■ **What is needed**: Your answer should be the lines below from the one holding "Task: Toggle the" through the one holding "The width and height of the screenshot is (1070, 547).", copied exactly and with nothing else.

(Entries taken from a collection)
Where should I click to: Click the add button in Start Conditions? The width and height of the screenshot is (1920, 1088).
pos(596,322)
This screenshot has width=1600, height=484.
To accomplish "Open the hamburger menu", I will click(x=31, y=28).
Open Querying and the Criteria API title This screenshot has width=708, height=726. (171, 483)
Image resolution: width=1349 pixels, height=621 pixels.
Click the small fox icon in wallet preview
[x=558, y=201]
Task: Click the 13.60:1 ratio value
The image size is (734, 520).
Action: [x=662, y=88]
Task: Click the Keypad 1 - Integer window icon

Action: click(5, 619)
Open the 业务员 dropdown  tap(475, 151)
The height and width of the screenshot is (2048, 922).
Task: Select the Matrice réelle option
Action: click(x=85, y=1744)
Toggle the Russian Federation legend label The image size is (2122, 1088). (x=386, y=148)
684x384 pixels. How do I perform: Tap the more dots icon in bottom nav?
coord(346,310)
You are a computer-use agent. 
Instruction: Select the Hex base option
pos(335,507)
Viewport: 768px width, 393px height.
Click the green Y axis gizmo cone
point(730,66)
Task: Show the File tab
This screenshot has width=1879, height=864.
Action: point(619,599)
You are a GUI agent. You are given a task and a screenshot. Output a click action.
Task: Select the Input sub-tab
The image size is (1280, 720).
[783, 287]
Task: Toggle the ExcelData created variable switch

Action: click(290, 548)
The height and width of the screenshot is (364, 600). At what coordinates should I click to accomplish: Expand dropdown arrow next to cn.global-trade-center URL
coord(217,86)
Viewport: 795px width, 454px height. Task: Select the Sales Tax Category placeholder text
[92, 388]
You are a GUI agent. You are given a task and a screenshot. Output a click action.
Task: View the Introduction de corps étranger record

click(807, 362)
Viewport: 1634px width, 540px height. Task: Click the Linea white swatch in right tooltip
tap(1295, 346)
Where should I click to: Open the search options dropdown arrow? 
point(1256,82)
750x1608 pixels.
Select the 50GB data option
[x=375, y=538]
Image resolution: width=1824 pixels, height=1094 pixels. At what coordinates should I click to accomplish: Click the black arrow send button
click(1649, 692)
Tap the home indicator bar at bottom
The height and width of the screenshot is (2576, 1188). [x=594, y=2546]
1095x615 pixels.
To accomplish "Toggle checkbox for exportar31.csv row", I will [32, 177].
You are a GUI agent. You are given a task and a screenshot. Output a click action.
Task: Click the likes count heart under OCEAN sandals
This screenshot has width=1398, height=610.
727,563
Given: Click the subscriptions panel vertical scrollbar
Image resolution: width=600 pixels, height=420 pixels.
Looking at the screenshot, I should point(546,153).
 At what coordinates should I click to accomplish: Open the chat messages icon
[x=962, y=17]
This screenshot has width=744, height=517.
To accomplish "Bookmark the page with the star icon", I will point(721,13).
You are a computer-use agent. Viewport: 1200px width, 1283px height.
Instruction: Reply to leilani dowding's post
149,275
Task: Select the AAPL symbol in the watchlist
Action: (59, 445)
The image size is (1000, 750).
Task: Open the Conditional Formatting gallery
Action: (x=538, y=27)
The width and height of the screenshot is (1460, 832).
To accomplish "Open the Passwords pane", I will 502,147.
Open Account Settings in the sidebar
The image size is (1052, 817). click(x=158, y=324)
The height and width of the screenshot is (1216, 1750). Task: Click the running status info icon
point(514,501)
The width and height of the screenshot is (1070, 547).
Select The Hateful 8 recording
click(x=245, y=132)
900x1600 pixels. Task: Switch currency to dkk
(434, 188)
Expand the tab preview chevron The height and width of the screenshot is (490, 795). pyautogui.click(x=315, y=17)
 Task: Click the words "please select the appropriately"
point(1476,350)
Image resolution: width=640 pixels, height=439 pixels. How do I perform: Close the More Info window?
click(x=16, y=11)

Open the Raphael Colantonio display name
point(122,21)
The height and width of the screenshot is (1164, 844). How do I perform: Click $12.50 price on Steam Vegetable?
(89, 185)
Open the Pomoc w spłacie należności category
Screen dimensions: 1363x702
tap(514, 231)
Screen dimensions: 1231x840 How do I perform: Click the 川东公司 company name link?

■ **Solution**:
Task: Toggle the ExcelData created variable switch

Action: click(290, 548)
The height and width of the screenshot is (364, 600). At what coordinates should I click to accomplish: Expand dropdown arrow next to cn.global-trade-center URL
coord(217,86)
Viewport: 795px width, 454px height. Task: Select the Sales Tax Category placeholder text
[92, 388]
You are a GUI agent. You are given a task and a screenshot. Output a click action.
Task: View the Introduction de corps étranger record

click(807, 362)
Viewport: 1634px width, 540px height. Task: Click the Linea white swatch in right tooltip
tap(1295, 346)
Where should I click to: Open the search options dropdown arrow? 
point(1256,82)
750x1608 pixels.
Select the 50GB data option
[x=375, y=538]
Image resolution: width=1824 pixels, height=1094 pixels. At what coordinates should I click to accomplish: Click the black arrow send button
click(1649, 692)
Tap the home indicator bar at bottom
The height and width of the screenshot is (2576, 1188). [x=594, y=2546]
1095x615 pixels.
To accomplish "Toggle checkbox for exportar31.csv row", I will [32, 177].
You are a GUI agent. You are given a task and a screenshot. Output a click action.
Task: Click the likes count heart under OCEAN sandals
This screenshot has width=1398, height=610.
727,563
Given: Click the subscriptions panel vertical scrollbar
Image resolution: width=600 pixels, height=420 pixels.
Looking at the screenshot, I should point(546,153).
 At what coordinates should I click to accomplish: Open the chat messages icon
[x=962, y=17]
This screenshot has width=744, height=517.
To accomplish "Bookmark the page with the star icon", I will point(721,13).
You are a computer-use agent. Viewport: 1200px width, 1283px height.
Instruction: Reply to leilani dowding's post
149,275
Task: Select the AAPL symbol in the watchlist
Action: (59, 445)
The image size is (1000, 750).
Task: Open the Conditional Formatting gallery
Action: (x=538, y=27)
The width and height of the screenshot is (1460, 832).
To accomplish "Open the Passwords pane", I will 502,147.
Open Account Settings in the sidebar
The image size is (1052, 817). click(x=158, y=324)
The height and width of the screenshot is (1216, 1750). Task: Click the running status info icon
point(514,501)
The width and height of the screenshot is (1070, 547).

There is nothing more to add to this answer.